**INSTRUCTION**
Please output the data from the line with "The height and width of the screenshot is (804, 1512)." to the line with "Open ad preview" as a Markdown table with the columns Row and Line, numbering each line and leaving out blank lines.

**DATA EXTRACT**

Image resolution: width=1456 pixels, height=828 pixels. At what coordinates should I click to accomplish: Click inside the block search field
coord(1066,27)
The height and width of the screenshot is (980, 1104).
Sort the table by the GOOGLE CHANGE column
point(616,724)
---
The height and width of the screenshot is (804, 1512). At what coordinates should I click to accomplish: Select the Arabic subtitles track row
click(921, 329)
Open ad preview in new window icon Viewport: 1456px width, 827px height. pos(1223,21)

**EXERCISE SOLUTION**
| Row | Line |
|---|---|
| 1 | The height and width of the screenshot is (804, 1512). At what coordinates should I click to accomplish: Select the Arabic subtitles track row |
| 2 | click(921, 329) |
| 3 | Open ad preview in new window icon Viewport: 1456px width, 827px height. pos(1223,21) |